Ainsi, compte tenu de ces éléments corroboratifs indirects, il ne paraît guère possible de dénier d'entrée de cause toute crédibilité aux accusations de la recourante ou de leur conférer un crédit moindre qu'à celles des intimés.

Au contraire, il paraît, en l'état, difficile de suivre les intimés lorsqu'ils affirment que la recourante aurait eu peur que son ex-partenaire soit informé de ce qu'il s'était passé entre eux et se serait sentie mal vis-à-vis de lui, dans la mesure où celui-ci a déclaré que cela ne lui aurait pas posé de problème que sa compagne ait des rapports sexuels avec d'autres personnes durant leur relation, dès lors que cette relation n'était pas exclusive. Il n'a, de plus, pas appris par l'un des intimés que la plaignante avait eu des relations intimes avec eux avant que celle-ci lui annonce spontanément avoir été victime d'une agression sexuelle.
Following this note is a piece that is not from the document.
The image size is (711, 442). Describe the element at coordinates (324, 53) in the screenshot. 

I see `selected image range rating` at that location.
Il convient également de relativiser le "faisceau d'indices convergents" retenu par le Ministère public, dès lors que les intimés ont eu l'occasion de se mettre d'accord sur une version commune, leur audition à la police n'étant intervenue qu'une quinzaine de jours après les faits et alors qu'ils avaient déjà eu connaissance du dépôt de plainte de la recourante, ce qui n'est pas contesté.

Quoiqu'il en soit, les versions des prévenus restent divergentes sur certains points notamment sur les positions de la plaignante durant ses rapports avec F______, ce dernier affirmant – avec la recourante – qu'elle n'avait jamais été sur lui, contrairement aux allégations de D______.
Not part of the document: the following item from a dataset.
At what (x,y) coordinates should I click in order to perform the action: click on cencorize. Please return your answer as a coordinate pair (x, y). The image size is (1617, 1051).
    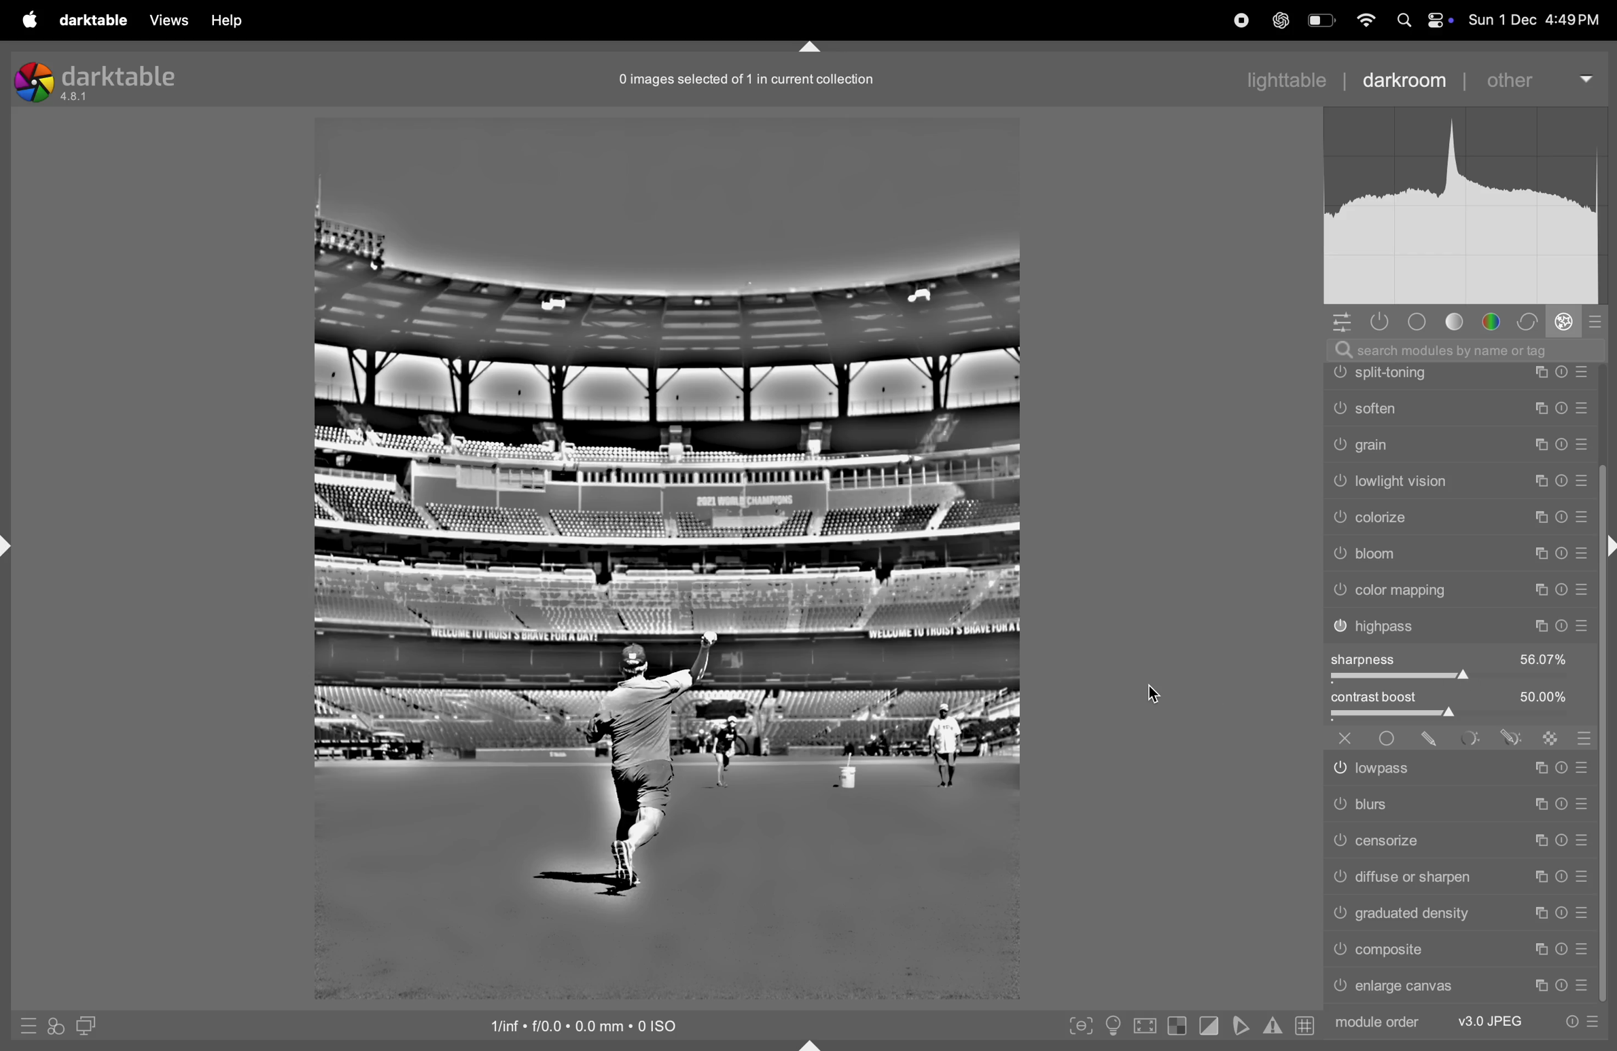
    Looking at the image, I should click on (1457, 840).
Pour le surplus, D______ admet lui-même que la recourante ne s'attendait pas à être pénétrée vaginalement, avec ses doigts. Elle ne lui avait cependant pas dit d'arrêter. À un certain moment, il avait mis plus de force dans leurs rapports intimes car elle l'avait énervé – fait corroboré par son acolyte –, ce qui tendrait plutôt à confirmer une certaine violence, telle que rapportée par la plaignante. Il soutient encore qu'il savait qu'il allait se passer quelque chose de sexuel avec la recourante, ce qui n'est confirmé par aucun des protagonistes ni des témoins. Il l'a du reste convaincue de rester alors qu'elle avait clairement manifesté son souhait de partir et de ne pas entretenir de rapports sexuels avec eux. Il ressort, de plus, des propos des intimés que la recourante ne participait pas activement à leurs ébats, D______ ayant même répondu, à la question de savoir si la recourante avait pris du plaisir, qu'elle ne s'était jamais débattue ni n'avait pleuré et qu'elle avait repris de la cocaïne.

Dans de telles circonstances, il n'est pas possible de nier d'emblée l'existence d'une contrainte physique et/ou psychique d'une intensité suffisante à rendre compréhensible la soumission de la partie plaignante, d'autant que ces évènements ont eu lieu alors que la précitée était sous l'emprise de substances et de l'alcool, ce que les intimés savaient.

En tout état, pour en décider, il convient de procéder à une appréciation globale des circonstances concrètes déterminantes, prérogative qui appartient au juge du fond.

Par ailleurs, dans l'hypothèse où la recourante aurait manifesté son opposition de façon perceptible, comme elle l'affirme, les intimés n'auraient pu ignorer qu'elle n'était pas consentante.

Les conditions des art. 189 et 190 CP pourraient donc être réunies.

4. Fondé, le recours doit être admis ; partant, l'ordonnance querellée sera annulée et la cause sera renvoyée au Ministère public pour qu’il complète éventuellement l’instruction des faits, puis porte l'accusation devant le juge du fond.

Il sera loisible à la partie plaignante de solliciter, devant le Procureur et/ou le tribunal de première instance, l’administration des preuves qu’elle estimera utiles.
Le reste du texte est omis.